100 Sekunden Leben - Das Missverständnis mit der Geste
Vor dem Spiel gegen Japan bei der WM in Katar haben die Spieler der deutschen Nationalmannschaft ihre Hand vor den Mund gehalten. Unser Kolumnist fragt sich nach einer gestenreichen WM-Woche, ob der Protest der deutschen Fußballer gegen die Fifa wirklich so eine gute Idee war. Von Thomas Hollmann
Man könnte meinen, die ganze Welt findet die deutsche Fußball-Nationalmannschaft toll, weil sich die Spieler demonstrativ die Hand vor den Mund gehalten haben. Aber das stimmt gar nicht. In Katar und anderen arabischen Ländern trendet im Netz ein Hashtag, den man übersetzen kann mit „Die Mannschaft der Unnormalen“. Ein User schlägt Manuel Neuer vor, seine Hand doch lieber in den Hintern zu stecken. Andere werfen Antonio Rüdiger und Ilkay Gündogan vor, keine Muslime zu sein, weil sie in einer schwulen Mannschaft spielen.

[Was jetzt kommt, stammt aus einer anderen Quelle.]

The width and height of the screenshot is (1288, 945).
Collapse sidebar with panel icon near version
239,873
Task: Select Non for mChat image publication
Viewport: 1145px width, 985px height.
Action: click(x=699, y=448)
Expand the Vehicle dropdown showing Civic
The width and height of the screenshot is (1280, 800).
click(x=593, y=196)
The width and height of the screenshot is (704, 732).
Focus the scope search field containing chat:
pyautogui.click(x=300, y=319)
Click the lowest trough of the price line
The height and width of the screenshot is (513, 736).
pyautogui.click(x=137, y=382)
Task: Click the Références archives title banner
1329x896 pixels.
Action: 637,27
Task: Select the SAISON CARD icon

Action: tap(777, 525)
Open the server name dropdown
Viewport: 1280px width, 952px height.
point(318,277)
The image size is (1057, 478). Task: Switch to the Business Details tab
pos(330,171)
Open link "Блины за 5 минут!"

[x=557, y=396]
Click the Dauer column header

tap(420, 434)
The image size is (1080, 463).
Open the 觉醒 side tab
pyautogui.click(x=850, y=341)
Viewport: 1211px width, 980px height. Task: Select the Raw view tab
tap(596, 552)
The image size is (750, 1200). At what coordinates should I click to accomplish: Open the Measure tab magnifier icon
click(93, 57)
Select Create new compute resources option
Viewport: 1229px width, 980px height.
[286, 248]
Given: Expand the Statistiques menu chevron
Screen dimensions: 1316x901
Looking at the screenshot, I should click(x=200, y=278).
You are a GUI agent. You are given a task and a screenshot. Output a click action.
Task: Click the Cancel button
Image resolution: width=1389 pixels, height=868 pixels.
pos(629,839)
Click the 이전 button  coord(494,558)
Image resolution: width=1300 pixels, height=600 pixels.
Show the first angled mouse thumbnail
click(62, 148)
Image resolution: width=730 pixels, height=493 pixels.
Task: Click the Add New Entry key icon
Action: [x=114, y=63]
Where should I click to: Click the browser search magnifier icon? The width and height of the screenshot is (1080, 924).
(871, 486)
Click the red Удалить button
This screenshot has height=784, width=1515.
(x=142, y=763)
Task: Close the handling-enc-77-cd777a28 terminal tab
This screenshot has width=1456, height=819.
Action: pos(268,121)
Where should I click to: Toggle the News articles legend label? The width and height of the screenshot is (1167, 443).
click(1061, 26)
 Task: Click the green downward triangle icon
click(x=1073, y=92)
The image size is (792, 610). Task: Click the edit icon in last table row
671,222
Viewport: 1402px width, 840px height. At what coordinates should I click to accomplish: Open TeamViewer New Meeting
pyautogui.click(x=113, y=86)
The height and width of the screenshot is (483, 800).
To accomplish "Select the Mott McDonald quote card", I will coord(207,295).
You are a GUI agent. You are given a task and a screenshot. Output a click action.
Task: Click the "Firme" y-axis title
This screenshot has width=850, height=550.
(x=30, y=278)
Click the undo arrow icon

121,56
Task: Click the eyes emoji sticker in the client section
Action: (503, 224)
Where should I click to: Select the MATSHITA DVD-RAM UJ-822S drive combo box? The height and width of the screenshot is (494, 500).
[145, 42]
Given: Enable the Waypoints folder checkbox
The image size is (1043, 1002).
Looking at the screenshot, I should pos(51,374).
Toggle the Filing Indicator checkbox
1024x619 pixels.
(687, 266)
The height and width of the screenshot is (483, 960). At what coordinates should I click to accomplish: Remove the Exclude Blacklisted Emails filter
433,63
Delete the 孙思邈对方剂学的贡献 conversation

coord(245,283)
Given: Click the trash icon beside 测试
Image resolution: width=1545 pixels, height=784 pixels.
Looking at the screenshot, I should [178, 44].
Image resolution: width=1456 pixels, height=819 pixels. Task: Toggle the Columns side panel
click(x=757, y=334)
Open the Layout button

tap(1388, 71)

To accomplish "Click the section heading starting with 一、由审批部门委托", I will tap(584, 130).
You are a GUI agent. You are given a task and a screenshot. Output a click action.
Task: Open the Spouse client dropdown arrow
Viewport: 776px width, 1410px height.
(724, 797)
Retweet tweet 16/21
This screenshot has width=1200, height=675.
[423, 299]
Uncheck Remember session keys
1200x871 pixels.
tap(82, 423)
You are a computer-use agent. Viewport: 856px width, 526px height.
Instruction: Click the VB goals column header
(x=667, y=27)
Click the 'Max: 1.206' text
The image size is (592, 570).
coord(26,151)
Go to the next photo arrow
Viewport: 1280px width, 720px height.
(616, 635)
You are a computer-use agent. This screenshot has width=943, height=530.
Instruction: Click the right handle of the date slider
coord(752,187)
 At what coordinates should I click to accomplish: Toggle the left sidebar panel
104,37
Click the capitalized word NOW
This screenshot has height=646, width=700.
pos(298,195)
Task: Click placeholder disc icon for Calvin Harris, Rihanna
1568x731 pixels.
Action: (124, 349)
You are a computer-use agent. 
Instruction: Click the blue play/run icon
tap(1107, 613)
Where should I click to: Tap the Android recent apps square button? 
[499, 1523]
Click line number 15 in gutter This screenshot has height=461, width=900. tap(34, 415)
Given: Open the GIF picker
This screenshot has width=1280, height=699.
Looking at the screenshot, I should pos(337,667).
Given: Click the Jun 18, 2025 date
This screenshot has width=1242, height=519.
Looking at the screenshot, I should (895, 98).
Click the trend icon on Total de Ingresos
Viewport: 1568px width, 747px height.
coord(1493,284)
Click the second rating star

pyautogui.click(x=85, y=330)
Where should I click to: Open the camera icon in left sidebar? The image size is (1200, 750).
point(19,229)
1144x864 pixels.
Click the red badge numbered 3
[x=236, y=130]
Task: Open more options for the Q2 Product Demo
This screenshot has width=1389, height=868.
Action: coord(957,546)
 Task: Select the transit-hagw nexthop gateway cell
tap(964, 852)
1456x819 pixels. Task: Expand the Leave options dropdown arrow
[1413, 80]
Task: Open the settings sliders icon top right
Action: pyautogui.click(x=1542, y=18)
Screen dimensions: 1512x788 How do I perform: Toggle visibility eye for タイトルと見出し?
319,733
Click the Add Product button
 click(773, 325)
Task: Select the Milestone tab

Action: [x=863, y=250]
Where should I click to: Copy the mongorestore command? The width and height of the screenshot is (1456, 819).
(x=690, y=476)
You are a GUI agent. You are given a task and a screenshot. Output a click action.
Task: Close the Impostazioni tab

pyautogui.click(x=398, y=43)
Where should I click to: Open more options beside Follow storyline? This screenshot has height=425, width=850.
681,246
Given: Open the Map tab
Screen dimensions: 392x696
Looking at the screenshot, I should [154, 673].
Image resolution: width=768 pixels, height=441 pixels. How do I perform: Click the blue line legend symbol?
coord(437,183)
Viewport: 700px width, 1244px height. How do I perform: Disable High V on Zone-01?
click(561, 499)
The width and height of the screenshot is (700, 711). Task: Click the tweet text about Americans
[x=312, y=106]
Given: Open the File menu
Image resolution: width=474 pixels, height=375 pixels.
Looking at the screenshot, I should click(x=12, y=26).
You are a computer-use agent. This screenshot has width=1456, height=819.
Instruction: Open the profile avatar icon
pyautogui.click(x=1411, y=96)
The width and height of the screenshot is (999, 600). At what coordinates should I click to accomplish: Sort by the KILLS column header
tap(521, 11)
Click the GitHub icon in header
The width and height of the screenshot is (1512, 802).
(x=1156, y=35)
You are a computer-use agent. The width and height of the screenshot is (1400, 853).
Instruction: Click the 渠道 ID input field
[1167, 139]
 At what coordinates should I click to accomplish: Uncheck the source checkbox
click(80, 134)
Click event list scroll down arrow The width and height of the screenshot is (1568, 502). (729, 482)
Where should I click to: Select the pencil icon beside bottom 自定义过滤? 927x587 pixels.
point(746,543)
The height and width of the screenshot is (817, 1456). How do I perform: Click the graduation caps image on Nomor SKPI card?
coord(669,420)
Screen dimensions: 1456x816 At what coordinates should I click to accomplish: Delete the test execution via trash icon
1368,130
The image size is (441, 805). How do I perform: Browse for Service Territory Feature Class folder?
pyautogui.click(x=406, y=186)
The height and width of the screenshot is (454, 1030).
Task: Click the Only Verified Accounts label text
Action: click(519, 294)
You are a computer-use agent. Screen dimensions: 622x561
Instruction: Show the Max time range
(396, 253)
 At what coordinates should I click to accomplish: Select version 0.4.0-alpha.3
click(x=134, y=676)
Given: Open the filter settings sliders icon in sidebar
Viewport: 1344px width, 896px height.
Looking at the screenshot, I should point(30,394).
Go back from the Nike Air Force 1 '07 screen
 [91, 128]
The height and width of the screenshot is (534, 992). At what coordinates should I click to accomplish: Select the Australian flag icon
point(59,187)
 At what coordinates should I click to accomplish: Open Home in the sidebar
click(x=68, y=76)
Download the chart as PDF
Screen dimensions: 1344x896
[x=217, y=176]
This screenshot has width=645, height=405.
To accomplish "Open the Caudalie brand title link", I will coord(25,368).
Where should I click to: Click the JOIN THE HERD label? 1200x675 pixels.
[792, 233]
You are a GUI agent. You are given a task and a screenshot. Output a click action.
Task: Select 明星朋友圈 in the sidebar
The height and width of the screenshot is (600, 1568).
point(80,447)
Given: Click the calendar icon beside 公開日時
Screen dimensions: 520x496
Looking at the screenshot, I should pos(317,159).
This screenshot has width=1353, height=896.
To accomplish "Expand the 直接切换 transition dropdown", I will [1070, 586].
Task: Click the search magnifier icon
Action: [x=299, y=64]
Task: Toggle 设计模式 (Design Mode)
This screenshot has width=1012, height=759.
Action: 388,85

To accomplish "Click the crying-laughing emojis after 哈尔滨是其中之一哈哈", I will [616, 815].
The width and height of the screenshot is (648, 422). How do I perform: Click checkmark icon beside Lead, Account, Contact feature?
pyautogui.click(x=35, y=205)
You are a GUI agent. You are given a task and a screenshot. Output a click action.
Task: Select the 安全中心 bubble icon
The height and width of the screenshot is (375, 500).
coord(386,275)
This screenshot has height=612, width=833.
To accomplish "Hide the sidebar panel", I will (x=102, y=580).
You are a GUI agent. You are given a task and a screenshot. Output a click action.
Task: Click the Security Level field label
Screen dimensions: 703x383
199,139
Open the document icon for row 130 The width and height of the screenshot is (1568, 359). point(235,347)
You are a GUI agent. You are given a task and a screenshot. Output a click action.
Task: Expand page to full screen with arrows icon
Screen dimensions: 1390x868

Das ist das Problem von Gesten: Sie können auch missverstanden werden. Und Leute fühlen sich angesprochen, die gar nicht gemeint sind. Aber wenn man vorher erst umständlich erklären muss, wen man nun kritisiert und wen nicht und warum nicht, dann kann man auch gleich einen Witz erklären. Was ja manche Leute machen. Aber die stehen auf der Party auch immer alleine rum.
Louis van Gaal will nichts mehr von Politik hören
Nein, Gesten müssen zünden und zur Nachahmung animieren. Aber das tut der zugehaltene DFB-Mund offensichtlich auch nicht. Der niederländische Trainer Louis van Gaal will seit gestern nichts mehr von Politik hören. Seine Mannschaft sei in Katar, um Weltmeister zu werden. Punkt. Aus. Schluss mit Geste.
Vielleicht wäre es etwas Anderes, hätte die deutsche Mannschaft gegen Japan gewonnen. Oder zumindest nicht verloren. Denn Gesten muss man sich auch leisten können. Deshalb haben die beiden schwarzen US-Sprinter 1968 in Mexiko ihre Black-Power-Fäuste auch erst auf dem Siegerpodium geballt. Weil sie wussten: Winner überzeugen mehr als Loser.
Und schon deshalb sollte die deutsche Mannschaft bei der WM weiterkommen: Weil sie andernfalls ein missverständliches Verliererbild abgibt.